Sarebbe in particolare la pistola usata e rinvenuta sulla scena del crimine vicentino che gli inquirenti considerano un possibile elemento comune. Su Il Corriere della Sera, Andrea Pasqualetto e Andrea Priante scrivono: “L’indizio forte è l’arma, molto particolare: una Molgora calibro 7.65. Si tratta di una pistola giocattolo modificata attraverso la sostituzione della canna originale in modo che possa sparare. Nel delitto Fioretto entrambe le Molgora usate dai due killer erano state ritrovate: una vicino al luogo del delitto, l’altra sull’argine del Bacchiglione.

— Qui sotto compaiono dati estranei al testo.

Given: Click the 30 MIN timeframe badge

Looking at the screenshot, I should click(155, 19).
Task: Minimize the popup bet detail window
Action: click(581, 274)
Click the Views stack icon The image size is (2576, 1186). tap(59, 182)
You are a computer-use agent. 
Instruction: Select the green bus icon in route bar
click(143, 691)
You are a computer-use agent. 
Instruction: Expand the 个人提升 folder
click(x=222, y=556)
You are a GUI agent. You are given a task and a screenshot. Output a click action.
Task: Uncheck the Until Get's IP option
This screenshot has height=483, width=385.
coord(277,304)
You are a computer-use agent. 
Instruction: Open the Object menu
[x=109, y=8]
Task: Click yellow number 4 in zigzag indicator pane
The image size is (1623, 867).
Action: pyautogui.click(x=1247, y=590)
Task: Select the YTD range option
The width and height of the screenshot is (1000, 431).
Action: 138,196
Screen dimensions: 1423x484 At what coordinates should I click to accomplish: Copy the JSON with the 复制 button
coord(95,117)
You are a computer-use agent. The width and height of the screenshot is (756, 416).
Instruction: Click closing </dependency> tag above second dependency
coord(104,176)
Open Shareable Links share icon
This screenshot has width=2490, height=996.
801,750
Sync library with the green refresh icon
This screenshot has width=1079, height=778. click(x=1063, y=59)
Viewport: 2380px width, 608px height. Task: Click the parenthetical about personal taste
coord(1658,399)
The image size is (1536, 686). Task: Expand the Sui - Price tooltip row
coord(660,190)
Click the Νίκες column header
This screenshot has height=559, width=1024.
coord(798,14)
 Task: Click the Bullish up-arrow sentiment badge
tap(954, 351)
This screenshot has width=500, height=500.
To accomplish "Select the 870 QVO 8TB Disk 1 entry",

Quanto a Klinger, che tra l’altro venne ucciso il giorno dopo l’arresto di Mario Chiesa (il primo di Mani Pulite), fu la perizia balistica firmata da Pietro Benedetti e Domenico Sarza a individuare l’insolita arma. Sul punto Benedetti, grande esperto della materia deceduto il mese scorso, era intervenuto così: «Abbiamo ritenuto fortemente probabile che l’omicidio sia stato compiuto con una Molgora alla quale è stata sostituita la canna per poter sparare cartucce calibro 7.65 Browning. Alcuni omicidi in Lombardia e in Sud Italia sono stati commessi con quest’arma».

Fra gli anni Ottanta e Novanta la Molgora è stata utilizzata soprattutto dalla criminalità organizzata. Domanda: cosa c’entrava Klinger con la criminalità organizzata? Nulla, ha sempre detto chi lo l’ha conosciuto. E quindi? Una spiegazione l’aveva data un avvocato di allora, Armando Cillario, che difendeva l’unico indagato per il delitto, Alessandro Luca Pieretti, poi archiviato. Per scagionare Pieretti, che era medico e paziente di Klinger, Cillario lanciò un’ipotesi ardita: «Si è trattato di uno scambio di persona, nel palazzo dove vive Klinger c’è un condomino che gli assomiglia e quel condomino ha un figlio che era stato minacciato dalla mafia per non aver pagato il pizzo». I familiari di Klinger non hanno mai creduto a un errore. «Somiglianza vaga — l’aveva liquidata Marco, uno dei tre figli, affermato chirurgo plastico —. Per me è qualcosa collegato a un paziente… mio padre aveva un brutto vizio: di essere un po’ anche il loro confessore, forse qualcuno temeva che avesse appreso qualcosa di scomodo». In ogni caso la Cassazione accolse il ricorso di Cillario contro la misura cautelare di Pieretti, che era stato pure arrestato, e nell’agosto del 1995 l’indagine fu archiviata”.

Un altro elemento comune rilanciato dal Corsera è la rivendicazione dell’uccisione, in entrambi i casi firmata Falange Armata e ritenuta falsa, forse un depistaggio operato dalla ‘Ndrangheta, organizzazione criminale calabrese che si taglia sui fondali delle vicende di Fioretto e Klinger.

Infine: l’identikit di “un giovane alto circa 1.75, capelli corti, scuri e ricci” tratteggiato da un testimone che si trovava neri pressi dell’omicidio milanese. Le firme del Corriere concludono: “Considerando che Pietrolungo è più alto, ma soprattutto che nei giorni in cui fu ucciso Klinger era in carcere, l’idea che si fa strada è quella che l’assassino di Klinger possa essere il suo complice o qualcuno legato al suo mondo. Altri particolari che accomunano i due delitti sono il fatto di aver agito a volto scoperto e sotto casa delle vittime”.